WHAT TO DO. Arrange the data starting at the line that contains "Find the location of a" and ending at the line that contains "permission-item-photos-videos: Foto's en video's is", both included, as a JSON list of strings with one string per line and blank lines omitted. Leave the pictures out of the answer.

DATA PROVIDED.
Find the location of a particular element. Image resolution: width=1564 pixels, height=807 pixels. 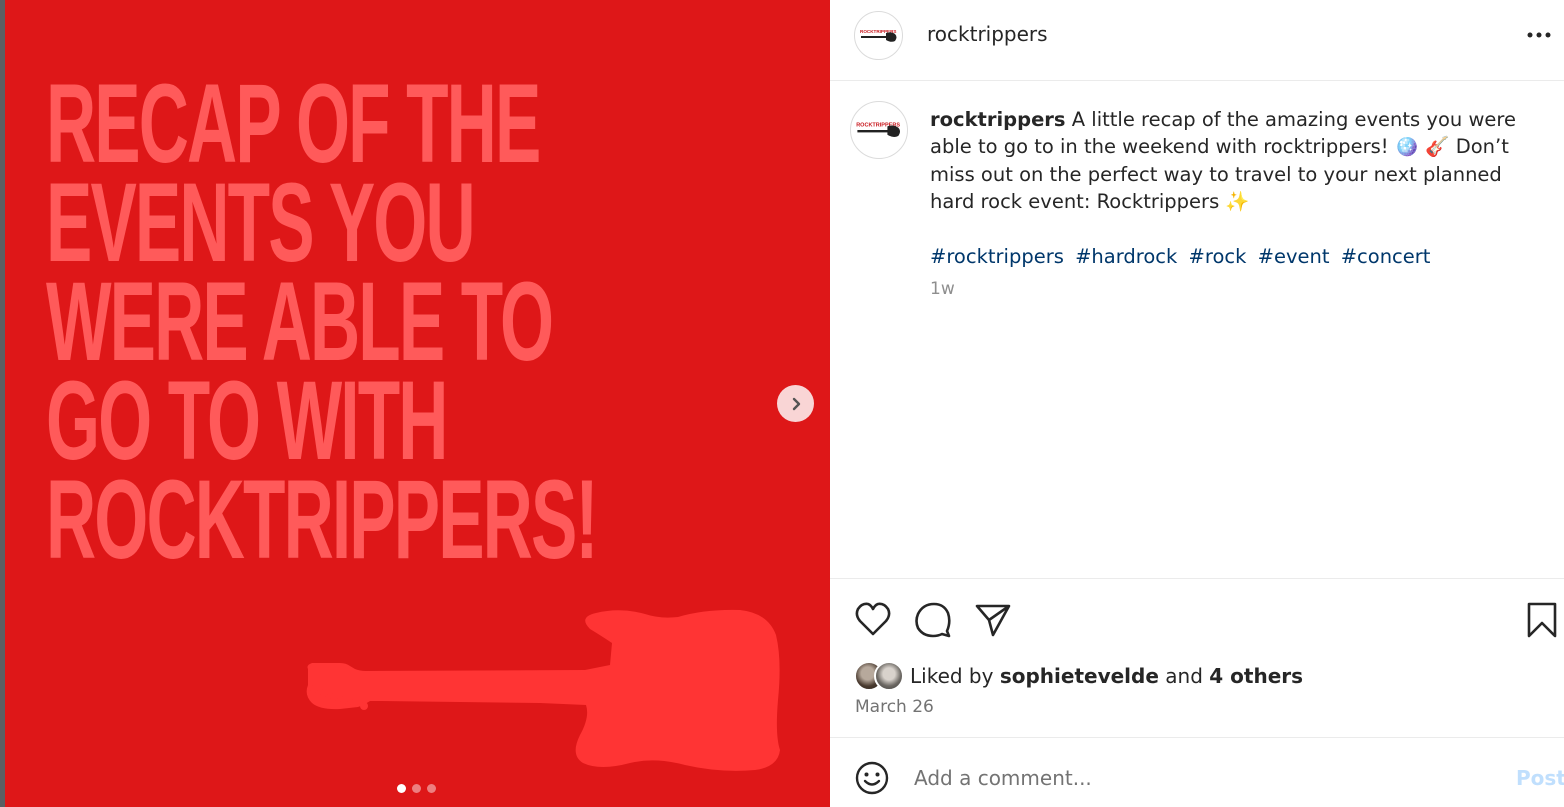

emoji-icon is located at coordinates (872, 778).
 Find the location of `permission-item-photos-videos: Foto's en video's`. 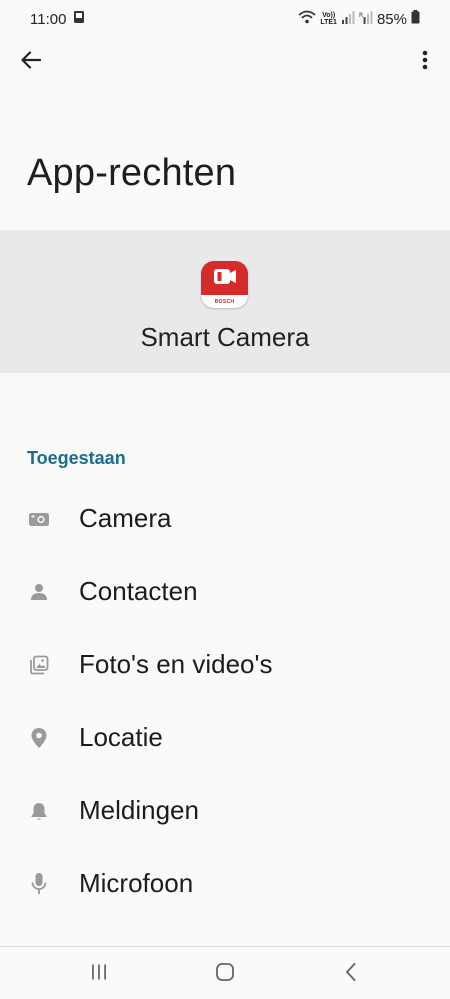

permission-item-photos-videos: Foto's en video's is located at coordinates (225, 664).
...
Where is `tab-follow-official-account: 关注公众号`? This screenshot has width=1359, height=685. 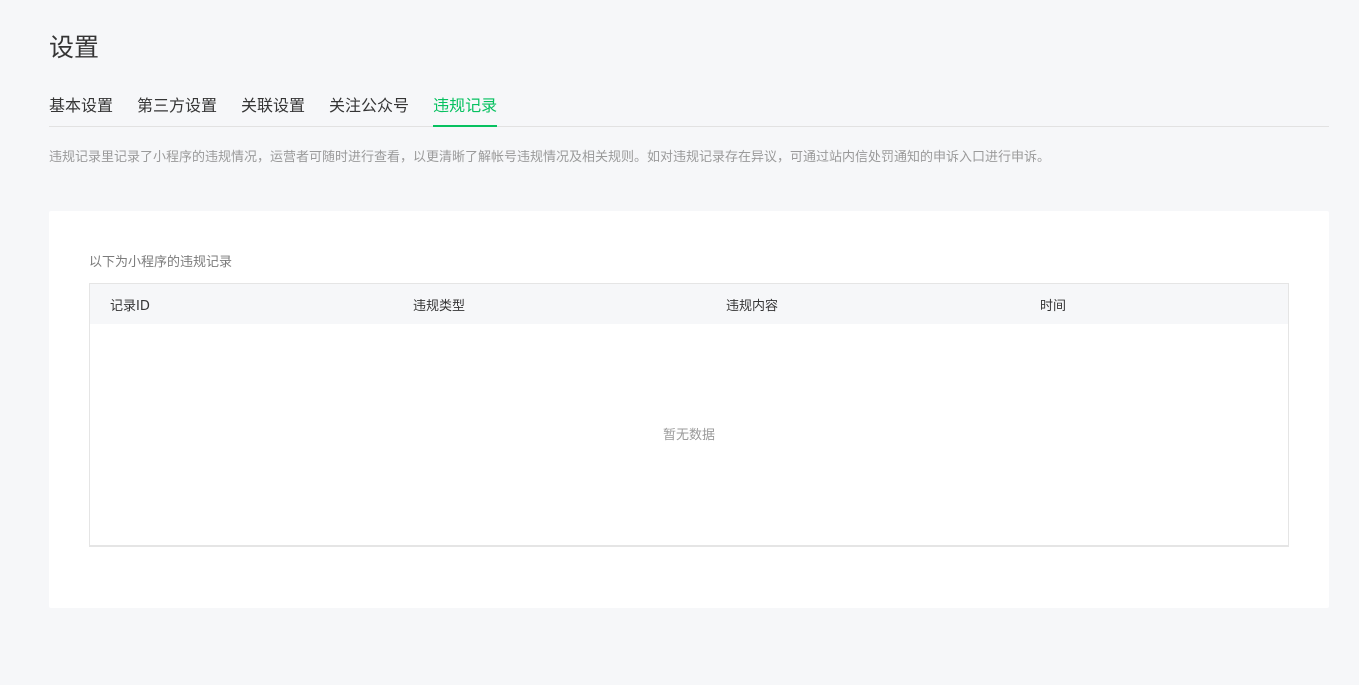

SOLUTION FOR THIS EXERCISE.
[
  "Find the location of a particular element. Image resolution: width=1564 pixels, height=807 pixels. ",
  "emoji-icon is located at coordinates (872, 778).",
  " Find the location of `permission-item-photos-videos: Foto's en video's`. ",
  "permission-item-photos-videos: Foto's en video's is located at coordinates (225, 664)."
]